On the evening of February 22nd, as New York City braced for its second blizzard of the season, Mayor Mamdani posted a video to Instagram in which he made a FaceTime call to a public school student named Victoria to announce that they would have a traditional snow day on Monday, February 23rd.
“So, I thought as the mayor, I wanted to call you and give you some news,” he told Victoria. “We’ve got a full snow day tomorrow. No online school, no remote learning. Full classic snow day.”
Mayor Mamdani’s announcement came as a shock, given that NYC public school students have not experienced a traditional snow day since before the COVID-19 pandemic. “Finally[,] let the kids have their snow day like we did a long time ago,” read one comment on the Instagram post.
The excitement over this announcement was short-lived, however. The next day, schools were back open, even though many roads still had not been plowed and sidewalks across the city were buried under twenty inches of snow. Only 63% of students attended school on this day, and roughly 15% of teachers called out. When asked during a press conference why students couldn’t have a virtual learning day, Mayor Mamdani responded, “It was not possible to ensure that enough students had the devices they needed to effectively participate in remote learning.”
This is a familiar refrain to educators, students and parents who experienced similar challenges at the height of the pandemic almost six years ago. This issue raised questions about whether virtual learning days should remain an option in the event of inclement weather, or if students should abandon remote learning altogether, given the logistical challenges that Mayor Mamdani cited in his press conference.
Several other school districts across the country have chosen to remove snow days altogether in favor of having a day of remote school during extreme weather. The decision to force remote learning onto students has been rightfully controversial, and the remote days have already faced numerous challenges.

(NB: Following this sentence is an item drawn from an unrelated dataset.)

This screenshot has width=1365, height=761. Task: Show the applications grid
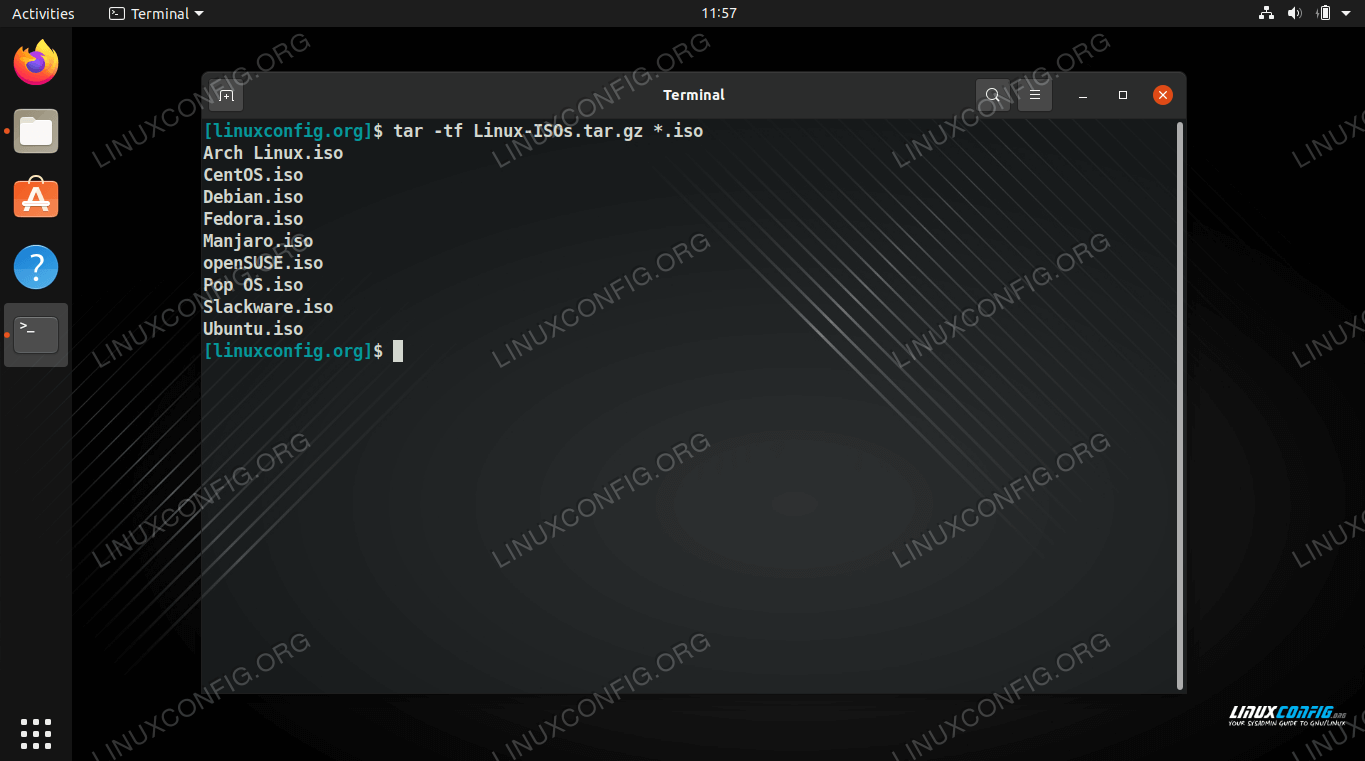(x=36, y=733)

Unsurprisingly, having one million students using the internet for calls during a winter storm doesn’t always work out, and it should hardly be an expectation that the internet would run smoothly for all teachers and students. When NYC first tested going remote during a snow day in February of 2024, there were widespread technical problems that frustrated parents and teachers alike. Parents rightfully argued against having to return to all the challenges of remote learning that they were forced to deal with during the pandemic. In addition, expecting students to have a device available at home to log onto their classes remotely creates additional unnecessary issues that could be solved by not relying on the internet for education. Why create the burden of distributing laptops to every student in the school district if schools could simply give the students the day off? And if the district doesn’t have the means to do this, it exposes inequalities in access to technology or reliable internet for some families.

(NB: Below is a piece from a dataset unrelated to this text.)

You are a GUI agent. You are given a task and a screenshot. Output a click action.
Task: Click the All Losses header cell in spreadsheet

Because of these technical problems, as well as the difficulty of holding every student accountable to logging onto their classes, attendance rates for these remote days are often shockingly low. In Pittsburgh, attendance dropped as low as 66% when they went remote. How is any kind of meaningful instruction supposed to take place when one third of the students don’t show up, and when some students aren’t accustomed to remote learning? Many elementary school students don’t yet know how to use a computer for school, let alone learn anything meaningful, while miles away from their teachers. Every aspect of remote learning during COVID suffered; students were unmotivated, disorganized, and scored lower on standardized tests.
School districts have justified going remote by saying that it provides consistency to students and allows schools to fulfill a 180-day school year without adding days to the end of the year. But many argue that these remote days should hardly count as a full, proper day of instruction because they don’t “adequately meet students’ needs,” and most school districts get along just fine adding one or two days of school in June.

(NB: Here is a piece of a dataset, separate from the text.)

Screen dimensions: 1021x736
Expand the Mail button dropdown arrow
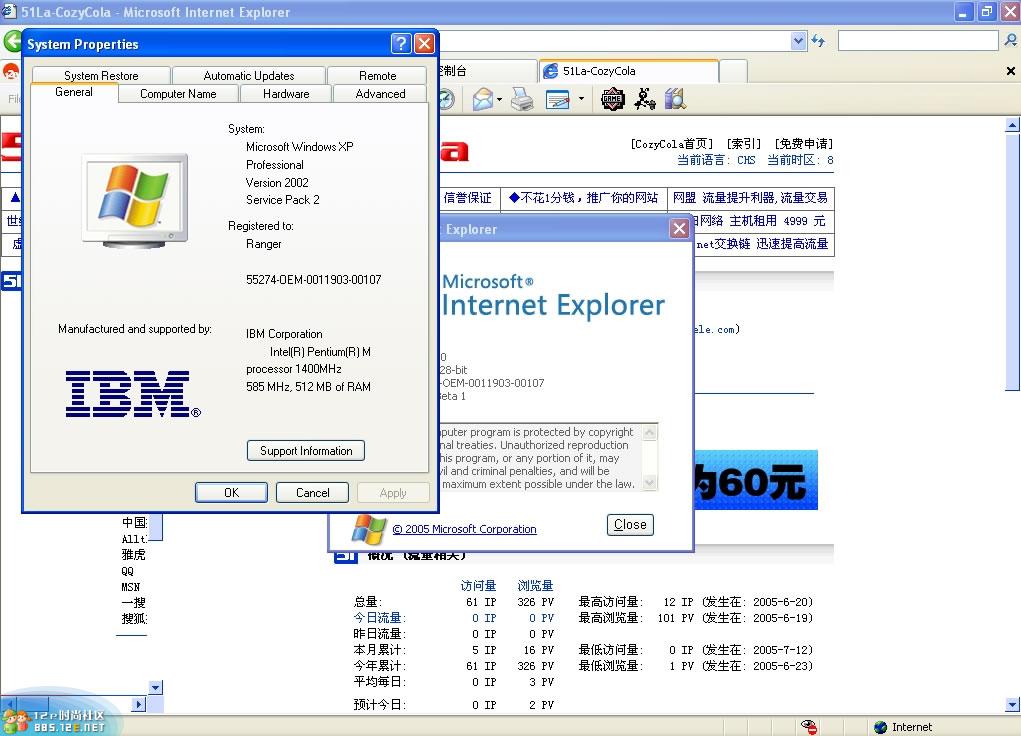point(498,99)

So if remote learning is inferior, it seems unnecessary to return to such an imperfect form of education for even a day if students could instead have the day off to enjoy their childhoods. Traditional snow days where students weren’t held accountable for completing their work outside of school offered a reprieve from the monotonous school weeks. It gave students something to be excited about. Knowing that you’ll have to sit through Zoom meetings stifles that childish spirit and desire to have fun and replaces it with the sad confinement of spending hours inside on a computer. A snowstorm gives a community a reason to drop their hard work and gather outside to enjoy something that we don’t get enough of. Snow days are the heart of winter for any child, and killing them with computers is only reflective of the increasingly isolated world that we live in. Bring back childhoods—bring back snow days.